◆ Exercise prompt
In your copy, repeat the records exactly and leave out the pictures.

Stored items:

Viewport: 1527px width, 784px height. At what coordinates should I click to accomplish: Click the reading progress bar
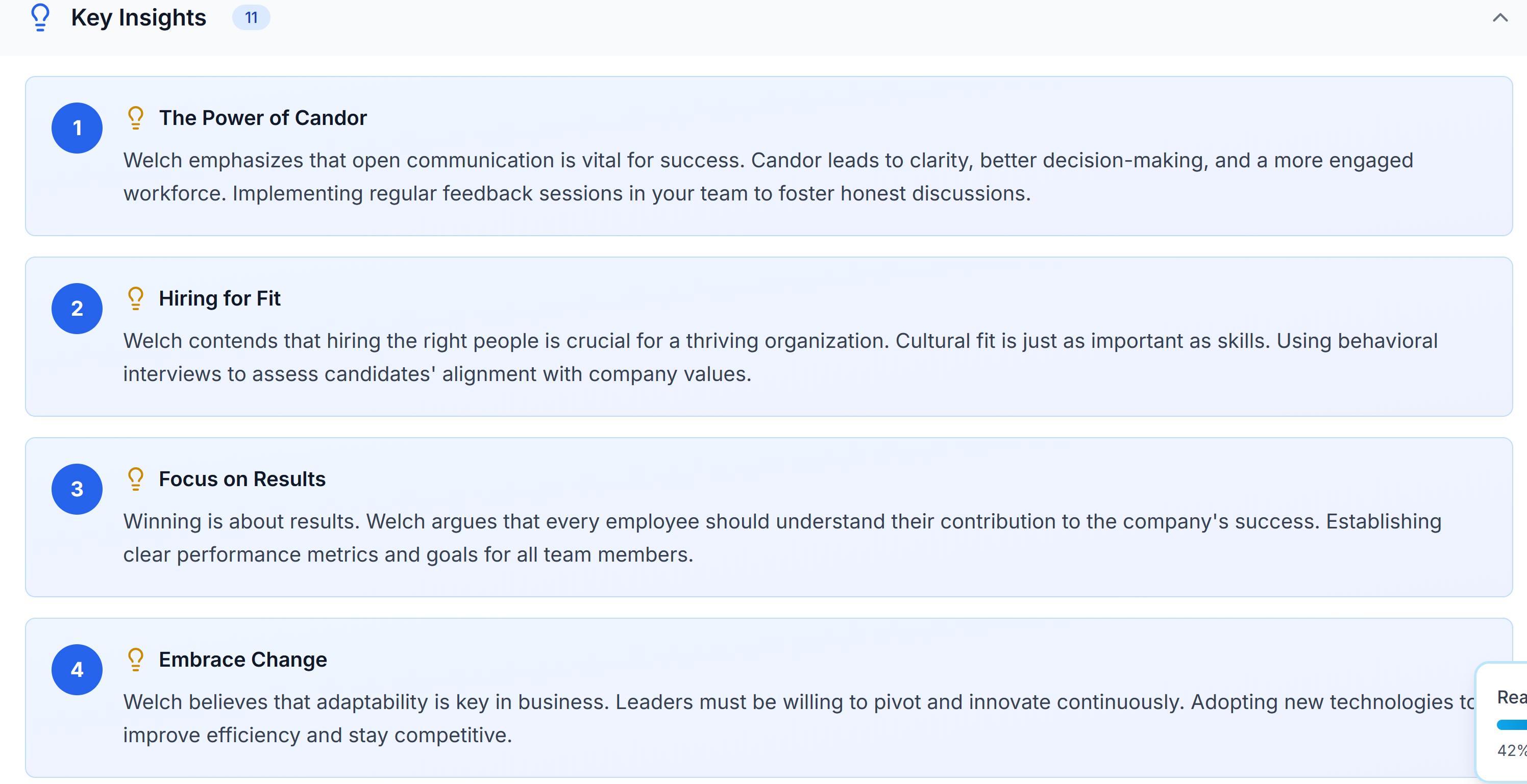tap(1512, 725)
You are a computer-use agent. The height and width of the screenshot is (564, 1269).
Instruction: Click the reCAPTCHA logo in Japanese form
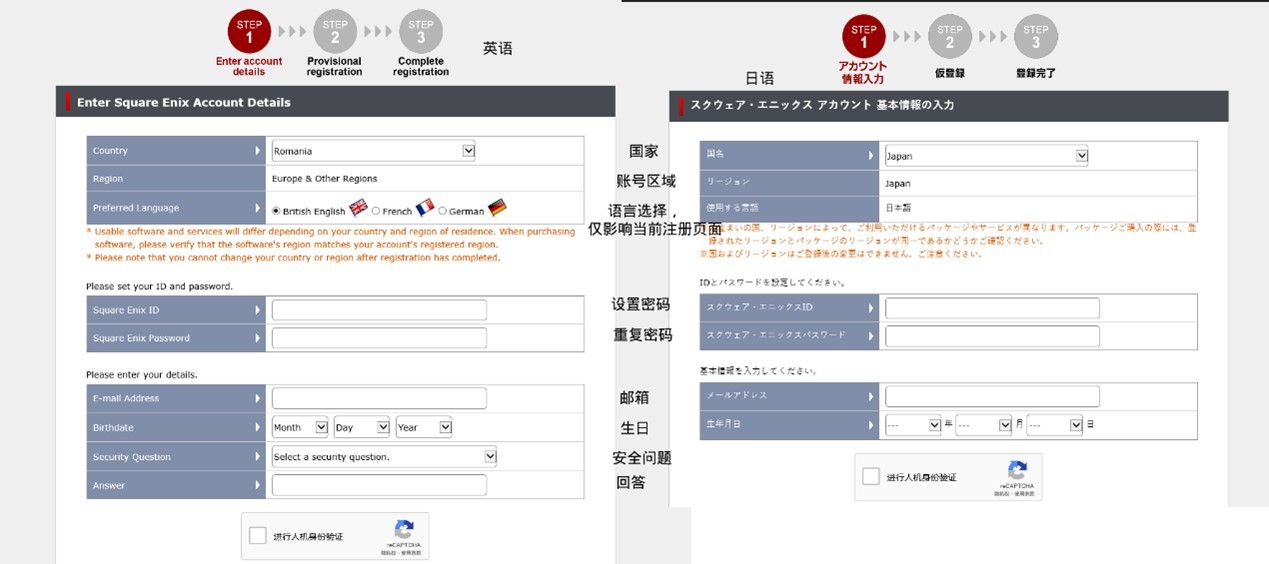(1017, 471)
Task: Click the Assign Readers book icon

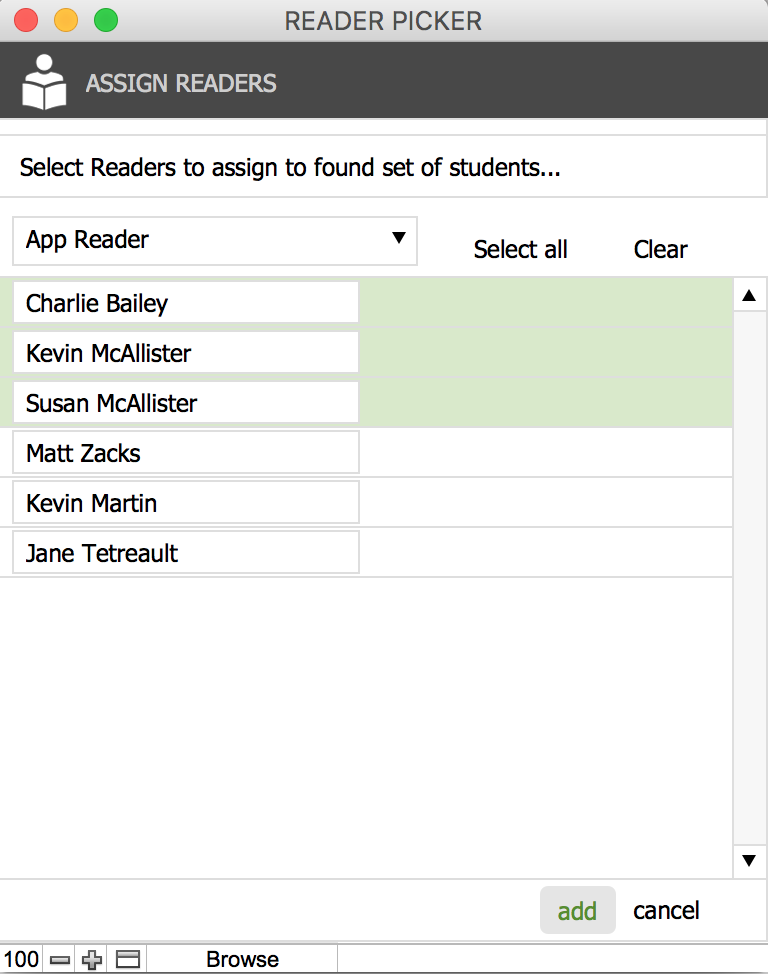Action: (x=44, y=82)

◆ Answer
Viewport: 1527px width, 784px height. At what coordinates should I click to accomplish: Click the reading progress bar
tap(1512, 725)
You are a computer-use agent. The height and width of the screenshot is (564, 1269).
Instruction: Click the reCAPTCHA logo in Japanese form
(1017, 471)
Task: Click the Assign Readers book icon

Action: (x=44, y=82)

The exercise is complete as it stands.